Por Dra. Juliana Neves, Advogada do MLA – Miranda Lima Advogados
Quando, no fim de 2019 o mundo assistiu perplexo aos cidadãos chineses adoentados desmaiando pelas ruas das cidades, não era esperado que aquela doença se transformasse em um surto global, levando consigo a economia e a população dos países por onde passou.
A verdade é que alguns meses após os primeiros casos serem noticiados, a COVID-19 se tornou uma realidade nefasta a ser enfrentada pelas pessoas ao redor do mundo, exigindo mudanças de comportamentos e o afastamento social.
As mudanças a serem implementadas com uma urgência espantosa atingiram em cheio o comércio, principalmente as lojas físicas situadas nas ruas e nos Shopping Centers, que tiveram de fechar ou se adaptar ao novo cenário pandêmico.
Só se mantiveram em funcionamento, estabelecimentos considerados essenciais, ou seja, sem os quais a população não pode ficar sem – supermercados, farmácias e congêneres.
O Google realizou uma pesquisa on-line[1] com cerca de mil consumidores para tentar entender o impacto das mudanças no cotidiano dos brasileiros. Ficou esclarecido que as lojas físicas ainda são a principal fonte de compras da população, todavia, nota-se um paulatino deslocamento desses consumidores para plataformas on-line.
Segundo o referido estudo, para 59% (cinquenta e nove por cento) dos brasileiros, comprar ficou mais difícil. A principal dificuldade relatada foi o fechamento das lojas (35%), seguida por medo de contaminação dos produtos a serem comprados (33%) e produtos esgotados (31%).
Até mesmo o comércio eletrônico, ou como é mais conhecido, o e-commerce, sofreu impactos da nova forma de viver exigida pelo alastramento da COVID-19. Algumas mudanças se mostraram positivas – como o crescimento exponencial do consumo on-line –, contudo, outras mudanças surgiram como um desafio para essa parte do varejo.
Estima-se que nos meses de fevereiro e março, quando começaram as restrições de circulação pelo Brasil, as vendas on-line tenham crescido mais de 100% (cem por cento) em comparação com o ano passado[2]. Os bens de consumo mais procurados foram máscaras, sabonetes e álcool em gel. Outros produtos não relacionados à saúde e higiene cresceram em vendas cerca de 40% (quarenta por cento).
As entregas dos produtos adquiridos nas plataformas on-line têm feito surgir demandas dos consumidores por reduções no tempo de entrega. Tais reduções se configuram um obstáculo a ser enfrentado pelos varejistas.

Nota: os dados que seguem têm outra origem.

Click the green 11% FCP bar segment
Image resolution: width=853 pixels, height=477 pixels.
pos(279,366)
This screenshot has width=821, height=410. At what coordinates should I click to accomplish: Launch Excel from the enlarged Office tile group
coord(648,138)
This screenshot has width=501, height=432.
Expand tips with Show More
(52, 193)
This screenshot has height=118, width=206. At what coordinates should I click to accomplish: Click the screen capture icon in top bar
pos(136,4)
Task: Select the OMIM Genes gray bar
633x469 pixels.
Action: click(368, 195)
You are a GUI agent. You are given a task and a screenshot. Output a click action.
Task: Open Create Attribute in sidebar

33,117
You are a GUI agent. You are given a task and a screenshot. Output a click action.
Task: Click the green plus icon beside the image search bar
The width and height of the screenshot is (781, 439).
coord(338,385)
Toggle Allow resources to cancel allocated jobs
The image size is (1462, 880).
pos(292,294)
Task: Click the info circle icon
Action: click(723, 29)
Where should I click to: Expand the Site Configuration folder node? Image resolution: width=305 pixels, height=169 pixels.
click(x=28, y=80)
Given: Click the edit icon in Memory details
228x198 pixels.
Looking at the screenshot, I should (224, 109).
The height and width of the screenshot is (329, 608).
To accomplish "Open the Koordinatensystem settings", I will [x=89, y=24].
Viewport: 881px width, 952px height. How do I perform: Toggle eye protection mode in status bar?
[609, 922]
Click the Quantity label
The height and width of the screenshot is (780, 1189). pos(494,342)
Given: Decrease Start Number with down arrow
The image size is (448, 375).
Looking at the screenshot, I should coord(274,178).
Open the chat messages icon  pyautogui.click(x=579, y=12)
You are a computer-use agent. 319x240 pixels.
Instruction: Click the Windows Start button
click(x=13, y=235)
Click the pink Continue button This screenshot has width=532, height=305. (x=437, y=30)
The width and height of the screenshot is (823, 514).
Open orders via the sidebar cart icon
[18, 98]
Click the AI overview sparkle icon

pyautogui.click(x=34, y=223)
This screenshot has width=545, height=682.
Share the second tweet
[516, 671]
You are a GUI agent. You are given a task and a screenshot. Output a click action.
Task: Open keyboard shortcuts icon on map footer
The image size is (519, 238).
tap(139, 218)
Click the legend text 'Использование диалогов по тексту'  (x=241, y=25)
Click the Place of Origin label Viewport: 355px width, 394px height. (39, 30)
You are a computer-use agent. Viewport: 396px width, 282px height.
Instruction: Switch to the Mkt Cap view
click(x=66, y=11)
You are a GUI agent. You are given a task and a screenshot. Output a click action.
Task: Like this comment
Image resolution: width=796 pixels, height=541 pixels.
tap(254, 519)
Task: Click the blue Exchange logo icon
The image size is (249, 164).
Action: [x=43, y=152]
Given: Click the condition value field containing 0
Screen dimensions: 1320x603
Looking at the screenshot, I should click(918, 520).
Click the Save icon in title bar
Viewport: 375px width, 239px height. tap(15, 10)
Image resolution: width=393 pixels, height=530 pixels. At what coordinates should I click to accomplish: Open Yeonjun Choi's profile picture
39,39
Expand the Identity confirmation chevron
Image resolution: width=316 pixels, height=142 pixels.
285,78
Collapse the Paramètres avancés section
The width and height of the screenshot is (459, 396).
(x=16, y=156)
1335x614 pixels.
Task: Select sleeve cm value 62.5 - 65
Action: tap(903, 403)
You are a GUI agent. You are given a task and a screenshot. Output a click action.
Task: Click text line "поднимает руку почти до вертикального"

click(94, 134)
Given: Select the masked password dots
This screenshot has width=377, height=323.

Então como ficam as entregas e os prazos nesse momento de pandemia?
Tendo em vista que as empresas que vendem on-line utilizam preferencialmente entregadores independentes (empresas de logística), a dinâmica das entregas dos produtos fica ainda mais desafiadora.
Ao fornecedor é vedado “deixar de estipular prazo para o cumprimento de sua obrigação ou deixar a fixação de seu termo inicial a seu exclusivo critério”, conforme o artigo 39, XII do Código de Defesa do Consumidor.
Alguns sites e marketplaces têm informado aos consumidores os prazos das entregas das mercadorias e a possibilidade de atraso nas entregas por conta da COVID-19 e as medidas de afastamento social.
O Código de Defesa do Consumidor (Lei n. 8.078/1990) protege o consumidor e define que as mercadorias solicitadas pelos consumidores deverão ser entregues dentro do prazo assinalado pelo fornecedor, e, caso o produto ou serviço não seja entregue no prazo, o consumidor poderá ou forçar o cumprimento da obrigação avençada, ou exigir a devolução do produto, recebendo de volta o que pagou, conforme o que reza o artigo 35 da referida lei.
Certo é que, pela pandemia ter se tornado fato notoriamente problemático, e, portanto, imprevisível para ambas as partes – fornecedor e consumidor –, deve-se tratar qualquer atraso com parcimônia e bom senso.
Em caso de atraso na entrega de mercadorias compradas on-line, o consumidor deve tentar contato com a empresa, a fim de entender e tentar compor amigavelmente a entrega o mais breve possível.
Para esse entendimento, é importante frisar que, por força do artigo 6º, III, CDC, caberá ao fornecedor disponibilizar ao consumidor, ampla possibilidade de comunicação, tais como telefone, e-mail, site, etc., haja vista que a limitação ao atendimento configure violação a um direito do consumidor.
Dito isso, diante do cenário improvável que enfrentamos, e, apesar do dever legal imposto ao fornecedor quanto ao prazo de fornecimento, qualquer negociação acerca das entregas das mercadorias deverá ser guiada pelos princípios da boa-fé, razoabilidade, proporcionalidade e, sobretudo, transparência, sendo de suma importância o equilíbrio e sensatez no trato entre consumidores e fornecedores.